WFDis - 6502/65C02 interactive disassembler

GARTHWILSON · Post by **GARTHWILSON** » Tue Feb 14, 2017 8:08 pm

White Flame wrote:

(Also, is my selection of "65C02" and "65C02 + bit ops" a good way to label it, or would "65C02" (with bit ops) and "65SC02" (without) be better? I don't know whether "65C02" on its own implies having RMB/SMB/BBx in most people's minds.)

G65SC02 was GTE's (later CMD's) designation. Synertek did not have the bit instructions either, but did not use the "S", and called theirs SY65C02. Rockwell added the bit instructions, and were initially the only ones, and called theirs the R65C02. Initially WDC did not have the bit instructions either, and they called theirs the W65C02S. When they added them, they added a "B" at the end of the number, resulting in W65C02SB, showing up in my 1992 data sheet, with the explanation on the last page; but later they said the bit instructions would be included in all of them, so there was no need to differentiate by using the "B", and went back to W65C02S, which is what my 1996 data sheet has. This is all from data books in my collection.

BigEd · Post by **BigEd** » Tue Feb 14, 2017 8:12 pm

(OK, that's a bit more complete and complicated than my model!!)

White Flame · Post by **White Flame** » Tue Feb 14, 2017 8:33 pm

Okay, I'll leave my CPU model descriptions as-is, based on being more ISA-descriptive than relying on chip numbers.

I got the NOPs in, and disassembled that 65816 binary as below. I was a little taken aback that disassembly didn't stop at the STP instruction, but the control flow does branch around it. It doesn't take too long to wharrgarbl across multi-byte NOPs into a BRK, which stops that asm trace.

Dr Jefyll · Post by **Dr Jefyll** » Wed Feb 15, 2017 3:12 am

White Flame wrote:

In the 65SC02, are the addressing mode & timings for $x7 and $xF the same as the bit operations of the full 65C02, or are they 1-byte, 1-cycle NOPs? I suspect the latter

Oops -- I overlooked the newest posts when preparing this. But FWIW here's confirmation re CMD's G65c02-a and for NCR's NCR NCR65c02.

barrym95838 · Post by **barrym95838** » Wed Feb 15, 2017 5:50 am

White Flame wrote:

... It doesn't take too long to wharrgarbl across multi-byte NOPs into a BRK, which stops that asm trace ...

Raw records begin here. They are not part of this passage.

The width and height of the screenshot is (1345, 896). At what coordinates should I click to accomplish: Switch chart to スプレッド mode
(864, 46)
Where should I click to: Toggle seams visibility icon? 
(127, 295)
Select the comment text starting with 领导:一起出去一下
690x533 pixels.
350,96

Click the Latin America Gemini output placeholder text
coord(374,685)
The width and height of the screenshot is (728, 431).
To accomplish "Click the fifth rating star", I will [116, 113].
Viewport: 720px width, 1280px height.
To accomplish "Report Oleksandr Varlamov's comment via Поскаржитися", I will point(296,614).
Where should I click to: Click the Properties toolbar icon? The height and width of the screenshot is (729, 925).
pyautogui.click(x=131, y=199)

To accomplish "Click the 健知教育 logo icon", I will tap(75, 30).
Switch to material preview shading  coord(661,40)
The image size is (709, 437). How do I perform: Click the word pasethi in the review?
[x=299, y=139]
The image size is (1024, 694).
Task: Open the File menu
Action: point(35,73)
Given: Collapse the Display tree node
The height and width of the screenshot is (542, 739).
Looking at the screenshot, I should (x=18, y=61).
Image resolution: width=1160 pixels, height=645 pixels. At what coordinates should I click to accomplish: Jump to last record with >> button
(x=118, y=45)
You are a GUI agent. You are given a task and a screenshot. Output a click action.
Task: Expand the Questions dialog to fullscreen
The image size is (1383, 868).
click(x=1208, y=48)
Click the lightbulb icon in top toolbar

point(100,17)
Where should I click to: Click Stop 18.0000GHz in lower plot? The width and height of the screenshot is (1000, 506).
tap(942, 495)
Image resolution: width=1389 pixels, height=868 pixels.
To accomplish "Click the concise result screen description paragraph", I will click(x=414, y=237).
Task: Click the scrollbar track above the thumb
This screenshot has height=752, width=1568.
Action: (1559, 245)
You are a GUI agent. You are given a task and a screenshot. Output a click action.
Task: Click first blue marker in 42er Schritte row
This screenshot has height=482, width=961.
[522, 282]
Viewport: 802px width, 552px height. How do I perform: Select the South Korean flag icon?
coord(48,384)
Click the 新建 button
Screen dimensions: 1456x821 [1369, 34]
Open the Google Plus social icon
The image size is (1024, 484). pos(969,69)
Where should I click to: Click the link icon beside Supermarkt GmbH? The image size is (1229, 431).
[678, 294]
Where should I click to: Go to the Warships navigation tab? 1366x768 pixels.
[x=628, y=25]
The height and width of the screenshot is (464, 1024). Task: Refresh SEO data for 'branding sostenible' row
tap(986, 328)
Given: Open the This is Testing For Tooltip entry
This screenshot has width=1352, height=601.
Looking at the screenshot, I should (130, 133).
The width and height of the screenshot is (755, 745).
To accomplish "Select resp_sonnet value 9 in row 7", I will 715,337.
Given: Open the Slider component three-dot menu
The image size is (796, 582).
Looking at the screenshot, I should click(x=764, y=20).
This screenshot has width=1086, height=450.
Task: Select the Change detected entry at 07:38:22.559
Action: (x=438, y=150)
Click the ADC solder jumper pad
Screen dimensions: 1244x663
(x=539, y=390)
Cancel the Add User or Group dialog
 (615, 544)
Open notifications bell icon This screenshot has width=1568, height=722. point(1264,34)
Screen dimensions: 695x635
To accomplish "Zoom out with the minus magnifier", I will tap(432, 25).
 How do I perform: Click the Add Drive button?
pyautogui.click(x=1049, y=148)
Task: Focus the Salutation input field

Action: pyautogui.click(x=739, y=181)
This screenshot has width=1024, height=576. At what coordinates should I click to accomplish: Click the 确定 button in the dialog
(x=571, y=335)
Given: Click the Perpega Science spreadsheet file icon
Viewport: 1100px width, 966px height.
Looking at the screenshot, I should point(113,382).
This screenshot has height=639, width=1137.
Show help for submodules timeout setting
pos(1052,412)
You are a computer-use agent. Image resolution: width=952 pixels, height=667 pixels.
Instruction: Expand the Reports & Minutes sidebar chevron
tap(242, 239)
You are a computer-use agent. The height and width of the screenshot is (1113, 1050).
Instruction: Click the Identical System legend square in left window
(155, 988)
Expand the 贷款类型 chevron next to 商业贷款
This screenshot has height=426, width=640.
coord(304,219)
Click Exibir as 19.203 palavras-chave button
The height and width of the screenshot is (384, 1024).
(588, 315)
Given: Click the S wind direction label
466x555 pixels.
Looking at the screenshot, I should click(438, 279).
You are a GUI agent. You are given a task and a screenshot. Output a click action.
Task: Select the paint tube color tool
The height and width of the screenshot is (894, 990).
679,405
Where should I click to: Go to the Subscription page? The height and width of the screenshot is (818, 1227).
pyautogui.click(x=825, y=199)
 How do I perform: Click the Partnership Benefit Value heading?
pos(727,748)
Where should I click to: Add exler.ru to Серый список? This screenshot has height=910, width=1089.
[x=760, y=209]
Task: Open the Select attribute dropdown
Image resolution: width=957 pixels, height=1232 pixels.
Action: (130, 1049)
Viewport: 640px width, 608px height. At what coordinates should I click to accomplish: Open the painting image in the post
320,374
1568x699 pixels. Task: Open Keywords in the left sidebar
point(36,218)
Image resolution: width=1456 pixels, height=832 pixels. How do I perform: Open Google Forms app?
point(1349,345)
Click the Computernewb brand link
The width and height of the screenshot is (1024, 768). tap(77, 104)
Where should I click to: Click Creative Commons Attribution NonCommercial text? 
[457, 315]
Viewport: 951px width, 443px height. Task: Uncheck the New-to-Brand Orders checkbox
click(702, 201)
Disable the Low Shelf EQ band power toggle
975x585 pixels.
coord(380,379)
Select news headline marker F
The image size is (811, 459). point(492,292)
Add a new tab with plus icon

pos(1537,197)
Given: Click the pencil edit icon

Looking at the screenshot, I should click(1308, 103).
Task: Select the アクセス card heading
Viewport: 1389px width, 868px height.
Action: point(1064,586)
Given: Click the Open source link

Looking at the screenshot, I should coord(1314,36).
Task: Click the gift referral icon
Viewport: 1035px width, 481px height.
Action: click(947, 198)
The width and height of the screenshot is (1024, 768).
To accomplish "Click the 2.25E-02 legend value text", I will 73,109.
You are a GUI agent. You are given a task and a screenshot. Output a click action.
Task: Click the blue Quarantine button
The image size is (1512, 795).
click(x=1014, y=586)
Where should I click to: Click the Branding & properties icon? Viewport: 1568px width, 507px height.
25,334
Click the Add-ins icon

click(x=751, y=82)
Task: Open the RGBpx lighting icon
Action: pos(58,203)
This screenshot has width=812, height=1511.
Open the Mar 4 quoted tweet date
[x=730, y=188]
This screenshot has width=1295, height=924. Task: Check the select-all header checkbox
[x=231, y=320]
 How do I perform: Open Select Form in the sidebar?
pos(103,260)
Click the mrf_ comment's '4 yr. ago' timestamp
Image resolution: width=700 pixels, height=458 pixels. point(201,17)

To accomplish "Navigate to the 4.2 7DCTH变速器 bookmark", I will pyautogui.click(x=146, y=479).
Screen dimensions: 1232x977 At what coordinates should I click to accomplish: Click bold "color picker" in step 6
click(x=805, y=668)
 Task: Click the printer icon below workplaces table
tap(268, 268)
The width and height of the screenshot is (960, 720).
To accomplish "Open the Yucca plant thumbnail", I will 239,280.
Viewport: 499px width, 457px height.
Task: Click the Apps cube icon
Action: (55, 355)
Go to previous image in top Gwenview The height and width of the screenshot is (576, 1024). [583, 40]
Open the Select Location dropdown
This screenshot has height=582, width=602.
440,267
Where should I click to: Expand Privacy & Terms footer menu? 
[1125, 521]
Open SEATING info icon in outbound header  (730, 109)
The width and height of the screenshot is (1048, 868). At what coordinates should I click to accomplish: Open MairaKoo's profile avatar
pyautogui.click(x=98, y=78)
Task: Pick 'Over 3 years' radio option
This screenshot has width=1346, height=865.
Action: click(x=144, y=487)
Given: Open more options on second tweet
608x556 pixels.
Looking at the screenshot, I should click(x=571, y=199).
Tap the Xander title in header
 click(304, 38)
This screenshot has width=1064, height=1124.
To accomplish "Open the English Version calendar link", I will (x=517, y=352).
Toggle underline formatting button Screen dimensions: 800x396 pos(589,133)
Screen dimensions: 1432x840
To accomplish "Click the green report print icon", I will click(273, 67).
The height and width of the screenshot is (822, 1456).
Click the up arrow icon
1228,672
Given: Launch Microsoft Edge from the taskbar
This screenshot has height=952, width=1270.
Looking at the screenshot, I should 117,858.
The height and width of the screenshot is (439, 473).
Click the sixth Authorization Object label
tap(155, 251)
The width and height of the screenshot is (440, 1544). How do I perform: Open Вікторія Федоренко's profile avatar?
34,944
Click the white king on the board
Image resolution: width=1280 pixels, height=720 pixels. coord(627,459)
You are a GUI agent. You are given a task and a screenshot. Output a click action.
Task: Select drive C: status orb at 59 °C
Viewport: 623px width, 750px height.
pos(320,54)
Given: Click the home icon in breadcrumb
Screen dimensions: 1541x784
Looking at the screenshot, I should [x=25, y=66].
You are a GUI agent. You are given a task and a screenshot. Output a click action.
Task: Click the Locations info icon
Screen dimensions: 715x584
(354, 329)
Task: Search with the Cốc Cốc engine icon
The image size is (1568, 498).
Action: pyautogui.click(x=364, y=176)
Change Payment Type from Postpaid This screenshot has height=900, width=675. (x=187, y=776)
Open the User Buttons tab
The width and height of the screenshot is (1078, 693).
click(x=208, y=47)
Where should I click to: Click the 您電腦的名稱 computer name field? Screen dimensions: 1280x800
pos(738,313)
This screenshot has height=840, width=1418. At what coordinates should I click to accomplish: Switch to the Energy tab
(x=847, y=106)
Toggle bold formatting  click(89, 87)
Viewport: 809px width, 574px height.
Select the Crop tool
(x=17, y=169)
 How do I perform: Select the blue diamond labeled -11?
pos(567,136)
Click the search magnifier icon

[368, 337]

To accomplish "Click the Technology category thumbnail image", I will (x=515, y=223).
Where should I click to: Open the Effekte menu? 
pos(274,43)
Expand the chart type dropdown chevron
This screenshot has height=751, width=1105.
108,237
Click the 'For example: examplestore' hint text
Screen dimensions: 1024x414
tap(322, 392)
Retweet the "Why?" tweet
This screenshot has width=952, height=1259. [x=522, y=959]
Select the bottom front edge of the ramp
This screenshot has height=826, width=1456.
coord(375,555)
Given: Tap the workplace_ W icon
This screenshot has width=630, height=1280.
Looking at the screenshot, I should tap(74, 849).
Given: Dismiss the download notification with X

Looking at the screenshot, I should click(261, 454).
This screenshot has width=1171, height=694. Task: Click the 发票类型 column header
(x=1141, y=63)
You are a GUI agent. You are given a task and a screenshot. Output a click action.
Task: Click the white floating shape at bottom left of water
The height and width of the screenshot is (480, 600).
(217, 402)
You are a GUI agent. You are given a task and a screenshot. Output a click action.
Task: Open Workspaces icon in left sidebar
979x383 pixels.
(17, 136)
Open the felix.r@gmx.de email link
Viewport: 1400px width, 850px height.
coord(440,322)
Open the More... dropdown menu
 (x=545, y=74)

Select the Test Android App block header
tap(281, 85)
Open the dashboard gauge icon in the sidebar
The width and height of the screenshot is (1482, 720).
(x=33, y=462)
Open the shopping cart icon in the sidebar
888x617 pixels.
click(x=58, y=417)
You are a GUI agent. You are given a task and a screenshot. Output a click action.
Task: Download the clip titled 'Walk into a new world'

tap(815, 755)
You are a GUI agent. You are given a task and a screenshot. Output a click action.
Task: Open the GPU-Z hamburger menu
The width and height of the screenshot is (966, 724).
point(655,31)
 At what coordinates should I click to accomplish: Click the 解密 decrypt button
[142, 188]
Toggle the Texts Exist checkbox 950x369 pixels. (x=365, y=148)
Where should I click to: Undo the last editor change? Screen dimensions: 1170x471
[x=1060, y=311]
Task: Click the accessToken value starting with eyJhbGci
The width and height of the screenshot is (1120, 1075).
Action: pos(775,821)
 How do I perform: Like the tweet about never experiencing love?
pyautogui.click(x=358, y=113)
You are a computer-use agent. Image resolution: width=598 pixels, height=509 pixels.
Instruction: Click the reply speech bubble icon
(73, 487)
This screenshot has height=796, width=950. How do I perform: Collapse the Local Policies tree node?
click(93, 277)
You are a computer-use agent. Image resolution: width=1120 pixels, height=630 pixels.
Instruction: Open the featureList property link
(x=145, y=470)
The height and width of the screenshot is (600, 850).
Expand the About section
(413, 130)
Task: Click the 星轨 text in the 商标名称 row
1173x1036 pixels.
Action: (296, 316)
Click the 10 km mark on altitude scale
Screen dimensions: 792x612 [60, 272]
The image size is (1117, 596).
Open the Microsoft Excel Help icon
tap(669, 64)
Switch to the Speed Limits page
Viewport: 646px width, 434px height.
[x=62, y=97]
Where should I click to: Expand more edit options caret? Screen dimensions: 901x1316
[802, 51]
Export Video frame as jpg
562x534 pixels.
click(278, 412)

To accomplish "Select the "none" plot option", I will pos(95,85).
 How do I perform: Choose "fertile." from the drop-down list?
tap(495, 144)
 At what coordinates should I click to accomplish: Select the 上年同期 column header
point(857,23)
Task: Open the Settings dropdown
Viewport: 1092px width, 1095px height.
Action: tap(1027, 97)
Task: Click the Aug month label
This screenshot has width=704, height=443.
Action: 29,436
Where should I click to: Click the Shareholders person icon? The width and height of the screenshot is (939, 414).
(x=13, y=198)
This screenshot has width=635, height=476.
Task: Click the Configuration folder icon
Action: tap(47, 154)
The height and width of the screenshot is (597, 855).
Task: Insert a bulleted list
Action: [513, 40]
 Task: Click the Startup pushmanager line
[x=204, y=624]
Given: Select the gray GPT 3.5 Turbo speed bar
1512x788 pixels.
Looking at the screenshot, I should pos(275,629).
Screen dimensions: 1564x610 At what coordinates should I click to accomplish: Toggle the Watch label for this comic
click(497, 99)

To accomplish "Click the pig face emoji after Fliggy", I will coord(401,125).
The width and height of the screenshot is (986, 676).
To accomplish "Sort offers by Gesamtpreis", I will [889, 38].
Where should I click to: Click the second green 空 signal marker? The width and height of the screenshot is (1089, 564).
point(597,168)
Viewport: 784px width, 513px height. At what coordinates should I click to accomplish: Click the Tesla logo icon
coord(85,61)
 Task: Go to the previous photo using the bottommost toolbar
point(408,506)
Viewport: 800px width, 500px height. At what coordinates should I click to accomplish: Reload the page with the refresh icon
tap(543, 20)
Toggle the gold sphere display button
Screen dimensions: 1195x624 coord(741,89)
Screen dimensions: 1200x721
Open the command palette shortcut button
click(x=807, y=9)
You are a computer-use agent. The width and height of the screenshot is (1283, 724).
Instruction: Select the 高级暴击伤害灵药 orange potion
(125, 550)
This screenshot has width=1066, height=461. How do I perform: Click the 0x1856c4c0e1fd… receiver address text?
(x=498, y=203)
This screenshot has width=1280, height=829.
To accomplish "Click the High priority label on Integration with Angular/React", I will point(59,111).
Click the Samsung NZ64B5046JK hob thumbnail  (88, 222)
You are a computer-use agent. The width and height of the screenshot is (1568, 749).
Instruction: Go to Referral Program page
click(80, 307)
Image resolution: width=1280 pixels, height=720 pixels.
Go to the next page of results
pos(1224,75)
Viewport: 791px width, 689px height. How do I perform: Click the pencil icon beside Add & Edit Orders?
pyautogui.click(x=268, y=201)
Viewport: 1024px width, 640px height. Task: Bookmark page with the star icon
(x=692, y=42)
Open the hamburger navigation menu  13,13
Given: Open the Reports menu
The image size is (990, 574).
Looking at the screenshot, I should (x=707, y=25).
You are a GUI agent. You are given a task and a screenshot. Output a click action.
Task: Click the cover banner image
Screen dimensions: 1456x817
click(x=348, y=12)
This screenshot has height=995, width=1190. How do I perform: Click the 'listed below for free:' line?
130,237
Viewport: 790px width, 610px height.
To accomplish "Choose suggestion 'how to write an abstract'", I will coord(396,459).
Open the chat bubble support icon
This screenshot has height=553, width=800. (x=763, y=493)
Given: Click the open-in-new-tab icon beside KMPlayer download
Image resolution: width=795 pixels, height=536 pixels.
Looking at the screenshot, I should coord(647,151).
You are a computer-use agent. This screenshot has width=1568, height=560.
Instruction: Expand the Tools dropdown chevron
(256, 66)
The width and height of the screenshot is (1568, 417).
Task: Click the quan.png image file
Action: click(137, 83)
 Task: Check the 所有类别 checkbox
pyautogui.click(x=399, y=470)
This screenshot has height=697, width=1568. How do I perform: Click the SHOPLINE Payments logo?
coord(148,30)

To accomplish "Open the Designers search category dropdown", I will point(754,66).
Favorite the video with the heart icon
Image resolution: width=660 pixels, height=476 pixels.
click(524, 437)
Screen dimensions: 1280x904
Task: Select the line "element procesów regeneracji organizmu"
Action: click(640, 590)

I had to look up wharrgarbl, and got a good chuckle. So, your disassembler doesn't just disassemble, but does some instruction simulation and heuristics on the raw binary, trying to gain helpful insights as to what the code may be trying to do? That's pretty bad-a$$!! What does it "think" about some of the tricky stuff, like in-line literals after a JSR, or branching to the operand of a CMP or BIT instruction?

Mike B.

BigEd · Post by **BigEd** » Wed Feb 15, 2017 9:41 am

How about tables of return addresses which are PHA, PHA, RTS?

White Flame · Post by **White Flame** » Wed Feb 15, 2017 4:50 pm

The JavaScript version is a "tracing" disassembler, meaning it tracks a set of addresses to disassemble, beginning with a given start address. It reads the instruction there, calculates literal jump/branch destinations, and whether the following byte also should be an instruction. These are added to the set of addresses to disassemble from, and it loops until that set is empty. It's sort of like a flood-fill algorithm. Instructions like BRK, RTS, RTI, STP or unknown opcodes don't produce any new traces, but callers like JSR create both a trace into the subroutine and a trace to the next instruction after JSR, which is where the RTS would go anyway in the common case.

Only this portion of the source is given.